On any given weekend in South Africa, there is the smell of shisa nyama — the Zulu term for traditional barbecues — wafting across cities, townships and rural locations.
However, the cost of the typical fare that makes up a shisa nyama is rising faster than official inflation, highlighting the stark reality that low-income earners are suffering the most in South Africa — one of the world’s most unequal nations.
Bloomberg’s new Shisa Nyama Index shows that the average price of a backyard barbecue in the likes of Soweto, a black township on the outskirts of Johannesburg, jumped 11 percent from a year ago. That compares with a 7.6 percent year-on-year increase in consumer prices last month.
Crunching data from the Pietermaritzburg Economic Justice and Dignity group, the index tracks the prices of some of the key ingredients in a shisa nyama — corn meal, onions, carrots, tomatoes, curry powder, salt, frozen chicken portions, beef and wors — a type of sausage made from a variety of ground meat offcuts.
To compile its survey, the group’s data collectors track food prices on the shelves of 44 supermarkets and 30 butcheries that target the low-income market in the greater areas of Johannesburg, Durban, Cape Town, Pietermaritzburg and the northwestern town of Springbok.
The index is a window on the impact of inflation on South Africa’s most vulnerable consumers, with even just the cost of onions rising faster than the price of fuel. The eye-watering vegetable’s price rose 23 percent month-on-month and has climbed 78 percent in the past year. Over the past 12 months, the cost of diesel increased 53 percent.
“For 10 kilograms of onions I now pay 120 rand [US$7.02], where it used to be between 39 and 50 rand, and I don’t know why, it’s not like they’re coming from Russia,” said Oyama Ndaliso, who owns Papa Ron’s Shisa Nyama in Woodstock, a low-income suburb of Cape Town. “In the store, I now have to have two sizes of stews for sale because people can’t afford as much, so they’re going for smaller portions.”
The surge in South African living costs is exacerbating public anger over record power cuts, rampant unemployment and poverty. It also raises the risk of a repeat of deadly riots that erupted in two provinces last year and claimed 354 lives.
“Inflation always has the biggest impact on the poor,” KPMG lead economist Frank Blackmore said. “The reason for that is they don’t have options in terms of delaying expenditure. Most of the income that’s earned by the poor is required for immediate consumption. That is one contributor to what could be an unrest sort of situation at some point.”
The total cost of buying all of the supplies in bulk to prepare a shisa nyama for friends and family has risen 24 percent to 1,756 rand, from 1,414 rand in January last year. While that number might seem cheap after a currency conversion, it is best compared with South Africa’s national minimum wage, which would have had a general worker earning 3,896 rand last month, the survey from the Pietermaritzburg group showed.
To adapt and cling on to customers, retailers such as Pick n Pay Stores are planning to more than double the pace of low-cost food and clothing store openings next year. It is the same sort of strategy as Shoprite Holdings, Africa’s largest and typically low-cost supermarket chain, which has been investing in local stores to battle increased competition.
Ndaliso, who started his shisa nyama outlet during the worst of the COVID-19 pandemic and is now starting to break even, has had to innovate and find new markets to survive.
“Fortunately we got signed up to Uber Eats,” he said. “Shisa nyama is very in demand, and people on holiday here are ordering from their hotels. COVID did well for me because I had no choice. I was retrenched, so I took all my money and opened this restaurant. That was brave — it was my last money.”
Betty Davigo, 42, works in the John Vul’iGate African Food Restaurant in Imizamo Yethu, an informal settlement in Hout Bay, south of Cape Town’s city center.

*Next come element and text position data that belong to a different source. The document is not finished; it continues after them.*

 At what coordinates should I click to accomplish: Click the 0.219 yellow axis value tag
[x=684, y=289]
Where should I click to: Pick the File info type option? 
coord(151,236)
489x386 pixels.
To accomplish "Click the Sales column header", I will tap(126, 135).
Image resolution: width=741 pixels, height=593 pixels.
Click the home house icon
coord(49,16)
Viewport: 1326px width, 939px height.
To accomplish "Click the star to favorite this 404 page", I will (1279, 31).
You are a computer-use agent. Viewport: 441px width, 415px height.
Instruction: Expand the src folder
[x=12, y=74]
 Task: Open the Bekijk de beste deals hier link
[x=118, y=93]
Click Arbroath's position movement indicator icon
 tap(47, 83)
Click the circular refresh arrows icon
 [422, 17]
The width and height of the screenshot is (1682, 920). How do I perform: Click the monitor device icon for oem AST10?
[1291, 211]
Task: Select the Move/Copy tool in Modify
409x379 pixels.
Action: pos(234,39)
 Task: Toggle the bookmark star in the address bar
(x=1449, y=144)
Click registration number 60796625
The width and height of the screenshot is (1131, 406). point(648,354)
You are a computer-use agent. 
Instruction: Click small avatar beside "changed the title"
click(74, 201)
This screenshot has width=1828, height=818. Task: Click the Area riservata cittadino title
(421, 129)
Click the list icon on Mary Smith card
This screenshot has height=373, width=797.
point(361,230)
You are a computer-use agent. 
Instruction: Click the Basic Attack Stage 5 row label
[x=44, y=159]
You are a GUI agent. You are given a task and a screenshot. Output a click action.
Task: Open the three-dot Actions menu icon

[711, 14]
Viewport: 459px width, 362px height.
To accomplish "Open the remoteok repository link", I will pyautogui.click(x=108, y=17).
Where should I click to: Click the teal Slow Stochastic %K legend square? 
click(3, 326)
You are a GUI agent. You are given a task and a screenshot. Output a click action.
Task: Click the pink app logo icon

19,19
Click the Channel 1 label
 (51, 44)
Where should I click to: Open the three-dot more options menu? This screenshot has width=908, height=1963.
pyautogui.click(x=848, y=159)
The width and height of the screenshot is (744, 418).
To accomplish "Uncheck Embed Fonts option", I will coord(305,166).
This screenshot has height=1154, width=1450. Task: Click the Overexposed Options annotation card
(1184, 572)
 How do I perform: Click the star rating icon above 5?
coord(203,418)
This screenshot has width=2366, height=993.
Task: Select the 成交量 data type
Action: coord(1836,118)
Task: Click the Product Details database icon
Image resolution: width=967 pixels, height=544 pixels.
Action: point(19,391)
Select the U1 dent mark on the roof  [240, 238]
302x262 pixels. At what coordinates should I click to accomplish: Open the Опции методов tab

Everything is more expensive and the restaurant has far fewer customers than it did just a few months ago, Davigo said.
As a consumer, she is also struggling and said she is buying less for her house, having had to cut out so-called luxuries like peanut butter.
The biggest monthly increase after onions was in the price of cooking oil, which climbed 45 percent. Other items that rose more than 10 percent month-on-month included corn meal, samp (made from ground corn kernels) and spinach.